**Excerpt to read:**

— BEGIN —

To be a skilled email marketer, you need to be able to segment your list based on past purchase behavior, interest level, demographics and more. By sending out emails to one big list, you run the risk of people unsubscribing due to irrelevancy, so segmentation is an important skill for any email marketer to utilize.
Strategy
An effective strategy is the key to a great email campaign, and an inability to strategize is a key reason why a campaign may fail.
An email marketer needs to formulate a strategy and identify how it will fit within the company’s marketing and business objectives. You need to lay the foundation for the email campaign and provide a tactical plan, and organize ongoing campaigns to match up with your organization’s marketing calendar.
Data analytics
Email marketers need to be experts at assessing the data. Stats like open and click-through rates, bounce rates, subscriptions and unsubscriptions, conversion rates and more can give you powerful insights into what aspects of your email marketing strategy is and isn’t working.
Examining the data and spotting trends, as well as seeking out opportunities for A/B testing is a crucial skill that every successful email marketer needs to harness. The first step is to identify the goals you want to achieve from your email marketing, and decide on the metrics you can then track to see whether you’re on target.
How email impacts other forms of marketing
As a t-shaped email marketer, you’ll have all the necessary skills needed for a successful email campaign. However, you’ll also want to keep up with other marketing departments and how your skills can be transferred over, so you can support your fellow marketers and utilize a wider variety of skills to make your email campaigns even better.
SEO
SEO is the science of ensuring your content lands as high up on the search engine results as possible. Email marketing may not seem like it relates to SEO, but if your emails link out to your website, it can help optimize your placement in search results.
By driving qualified visitors to your website via emails, you can gain social shares and even backlinks that can give you SEO gains. With email, you can utilize SEO knowledge to promote targeted SEO content that leads to better engagement that search engines like Google pick up on. Email marketing can also be a great tool for A/B testing SEO keywords, so you can learn how to optimize keywords based on emails your audience is interacting with.
Social media
Social media is an effective digital marketing channel, with each platform offering you access to a large pool of active users (and differing advantages depending on your target audience).
With email, you have direct access to your subscribers, whereas your social media followers are connected to you, but you don’t own that audience. Social media can help boost your email subscribers by integrating your profile with your email sign-up form, or posting promotions on social that link to the email sign-up page on your website.
But emails can also help you grow your social following. Email newsletters should always include social icons so your subscribers have an easy way to find you on various platforms. Plus, by enacting dedicated campaigns to promote your social channels, you can boost social engagement.
Content
Content and email marketing are partners in crime. By creating high-quality, sharable content relevant to your target audience, you’re more likely to retain email subscribers and gain new ones. Email marketing can promote your content and allow customers to connect with your brand.
In addition to the standard calls to action, email newsletters should link out to content that has been specifically chosen as likely to be appealing to your particular audience, and fits in with the wider marketing strategy. When you frame content as resources for your audience to gain valuable information and incorporate it into your emails, you encourage them to take action.
UX
UX meets the basic needs of the user through visual elements, layout, and architecture. It’s important for website design but just as crucial in email marketing.

— END —

**Written exercise 1:**
Copy out the records unchanged, from the line with "Click the Filter funnel icon" to the line with "click(x=126, y=168)", including both of those lines.
The email marketing excerpt and the records were drawn from separate sources.

Records from a pointing dataset
— BEGIN —

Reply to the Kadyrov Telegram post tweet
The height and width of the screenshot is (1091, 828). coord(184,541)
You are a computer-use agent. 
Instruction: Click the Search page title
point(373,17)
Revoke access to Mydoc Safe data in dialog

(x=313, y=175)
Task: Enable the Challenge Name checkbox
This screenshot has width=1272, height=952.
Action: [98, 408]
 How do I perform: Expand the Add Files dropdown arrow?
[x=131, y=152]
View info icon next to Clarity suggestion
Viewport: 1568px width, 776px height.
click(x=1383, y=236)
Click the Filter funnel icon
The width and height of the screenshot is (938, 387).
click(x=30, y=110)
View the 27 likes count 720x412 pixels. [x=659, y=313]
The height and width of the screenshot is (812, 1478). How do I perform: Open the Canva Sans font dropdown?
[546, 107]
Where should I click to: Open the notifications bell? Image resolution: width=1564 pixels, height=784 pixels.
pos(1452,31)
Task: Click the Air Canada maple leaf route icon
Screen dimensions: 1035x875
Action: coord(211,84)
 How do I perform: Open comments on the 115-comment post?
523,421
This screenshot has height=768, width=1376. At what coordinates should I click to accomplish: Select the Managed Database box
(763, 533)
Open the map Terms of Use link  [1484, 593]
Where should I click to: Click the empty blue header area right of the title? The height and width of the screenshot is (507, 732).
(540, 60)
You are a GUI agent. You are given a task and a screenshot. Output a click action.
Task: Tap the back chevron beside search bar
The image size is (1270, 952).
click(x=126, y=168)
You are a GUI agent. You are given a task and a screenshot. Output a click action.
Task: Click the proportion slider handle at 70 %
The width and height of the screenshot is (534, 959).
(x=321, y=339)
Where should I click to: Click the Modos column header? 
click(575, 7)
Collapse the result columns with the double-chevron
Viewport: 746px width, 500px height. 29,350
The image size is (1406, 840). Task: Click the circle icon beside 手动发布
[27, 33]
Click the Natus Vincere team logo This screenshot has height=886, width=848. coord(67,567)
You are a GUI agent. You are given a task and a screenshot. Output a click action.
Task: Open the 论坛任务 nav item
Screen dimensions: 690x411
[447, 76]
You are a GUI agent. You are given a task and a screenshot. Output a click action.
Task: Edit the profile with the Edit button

— END —

**Written exercise 2:**
From the email marketing excerpt, pull out the passage from "But emails can" to "boost social engagement." word for word.

**Final answer 1:**
Click the Filter funnel icon
The width and height of the screenshot is (938, 387).
click(x=30, y=110)
View the 27 likes count 720x412 pixels. [x=659, y=313]
The height and width of the screenshot is (812, 1478). How do I perform: Open the Canva Sans font dropdown?
[546, 107]
Where should I click to: Open the notifications bell? Image resolution: width=1564 pixels, height=784 pixels.
pos(1452,31)
Task: Click the Air Canada maple leaf route icon
Screen dimensions: 1035x875
Action: coord(211,84)
 How do I perform: Open comments on the 115-comment post?
523,421
This screenshot has height=768, width=1376. At what coordinates should I click to accomplish: Select the Managed Database box
(763, 533)
Open the map Terms of Use link  [1484, 593]
Where should I click to: Click the empty blue header area right of the title? The height and width of the screenshot is (507, 732).
(540, 60)
You are a GUI agent. You are given a task and a screenshot. Output a click action.
Task: Tap the back chevron beside search bar
The image size is (1270, 952).
click(x=126, y=168)

**Final answer 2:**
But emails can also help you grow your social following. Email newsletters should always include social icons so your subscribers have an easy way to find you on various platforms. Plus, by enacting dedicated campaigns to promote your social channels, you can boost social engagement.